Eve gelene, duşa girene ve aylak aylak Ells’ in mutfağında bir şeyler atıştırırken kendimi sakinleştirmeyi başarmıştım çünkü kıskançlığın doruklarını bile yaşasam hiçbir şeyi tekrar eskisi gibi yapmamak için uğraşıyordum. Ayrı kaldığımız günler boyunca bir şeyleri aşmaya çalışmıştım ki, zaten aştığıma inanmasaydım bu ilişkiye olan bağlılığım kırılır ve Gabriela’ya olan sevgimin önüne geçerdi; biliyordum. Zaten o da bunun aksine inansaydı tekrar birlikte olma kararı almazdık. Bu saatten sonra bir şeyleri farklı yapmanın zamanı gelmişti. Daha fazla hakkımda çıkan aptal haberlerin kurbanı olmayacaktım çünkü işleri biraz ciddi yola koymanın zamanının geldiğini düşünüyordum. Size şu an bahsediyor olabilirim, çünkü henüz Ella’ya bile söylemedim. İkimiz için bir ev almak istiyorum ve onunla birlikte yaşamak istiyorum. Biliyorum, o lanet olası siktiğim fotoğraflarını gördükten sonra nasıl böyle sakin kaldığımı merak ediyorsunuz ama bunun acısını zaten bir zaman sonra çıkaracağım. Yine de bu her sabah Gabriela ile uyanmak istememe engel değil. Ev yeterince ısınınca ısıtıcıyı kapattım ve çalan zil ile kapıya resmen uçtum.

Gabriela’dan

Durduğumuz benzincinin tuvaletinden kızarmış bir yüz ile çıktığımda Resee kapının önünde beni bekliyordu. Elindeki poşetin içinde bir marketten durup aldığımız poşet ve poşetin içinde –ah, lanet olsun- ped vardı. Ağrıdan dolayı suratım buruştu ve Resee konuşmadan bana elindeki suyu ve Advil’i uzattı. Eve gelene kadar ağladım ve Resee resmen bir işkenceye kurban gitti. Ama yine de söylediklerimde haklıydım.

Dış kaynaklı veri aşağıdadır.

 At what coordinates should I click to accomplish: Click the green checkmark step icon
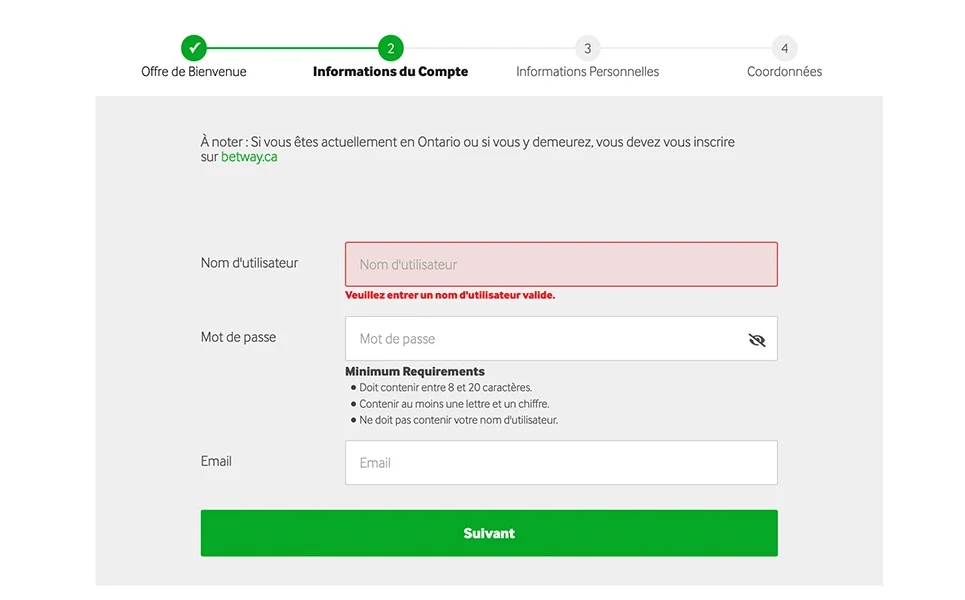pos(194,47)
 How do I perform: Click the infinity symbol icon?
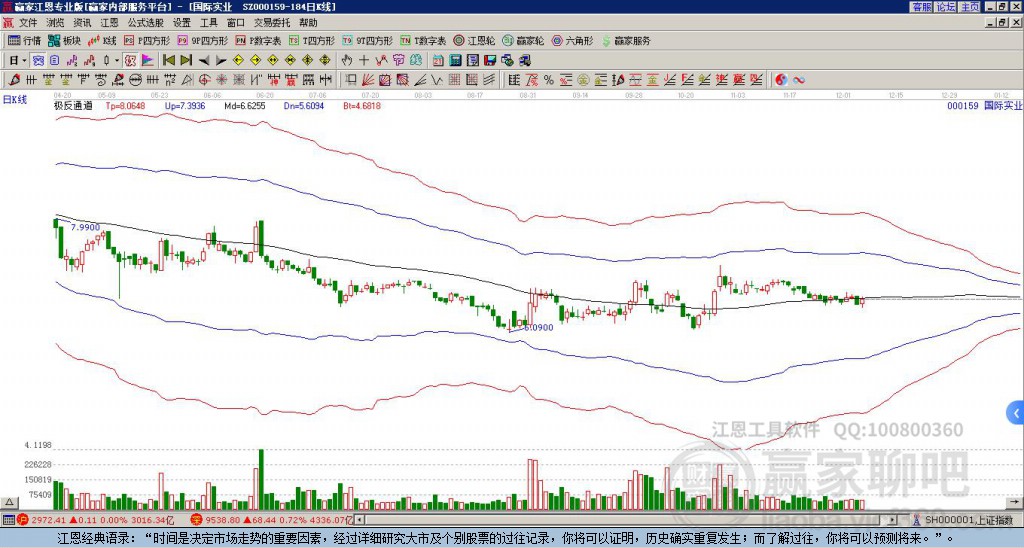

“Gördün değil mi? Babamın bana bulaşmasındaki tek sebep yine sensin! Bana kendi ağzıyla senin yüzünden boşluğa düştüğünü itiraf etti, Resee! Beni neden sevmiyor bilmiyorum, ama o sik kafalının sevgisine küçüklüğümden beri muhtacım! Ve o yine, beni bir kez daha yok sayarak bu sefer Darell Jev’i görmek için çağırdı. Hem de beni birkaç kaçık adam tarafından kaçırtarak! Onun yüzünden hayatımda küçücük bir bebeği kıskanmadığım kalmıştı ve sonunda onu da yaptım. Biliyor musun? Ben cehenneme gideceğim ve sende benimle geleceksin! Hatta o ve annemde! Ve hatta pisliklerini bulaştırdığı diğer herkes bile!” Resee, abim, sonunda dayanamamış ve arabayı kenara çekmişti.

“Seni sevdiğini biliyorsun, Ells..” Klasik ve artık tamamen bir teselli cümlesi olan bir cümle ile konuşmasına başladığında zevzeklik edeceğini anlamış, onu kıymetli arabasının koltuğunu kirletmekle tehdit edip, lekenin hiçbir şekilde çıkmadığına inandırdığımda ise korkuyla susup arabayı tekrar çalıştırmış ve beni eve getirmişti. Sonuçta ise şimdi şişmiş gözlerim ve hala psikopat gibi acı çeken bir ruh halim vardı. Ağlamaya devam etmemin sebebi karın ağrım ve beynime ağır gelen düşüncelerimdi. Sadece daha iyi hissetmek için biraz uykuya ve sonra biraz daha uykuya ihtiyacım vardı. Ve, şey, bir de, Harry… Kahrolası piçsiz yapamıyordum.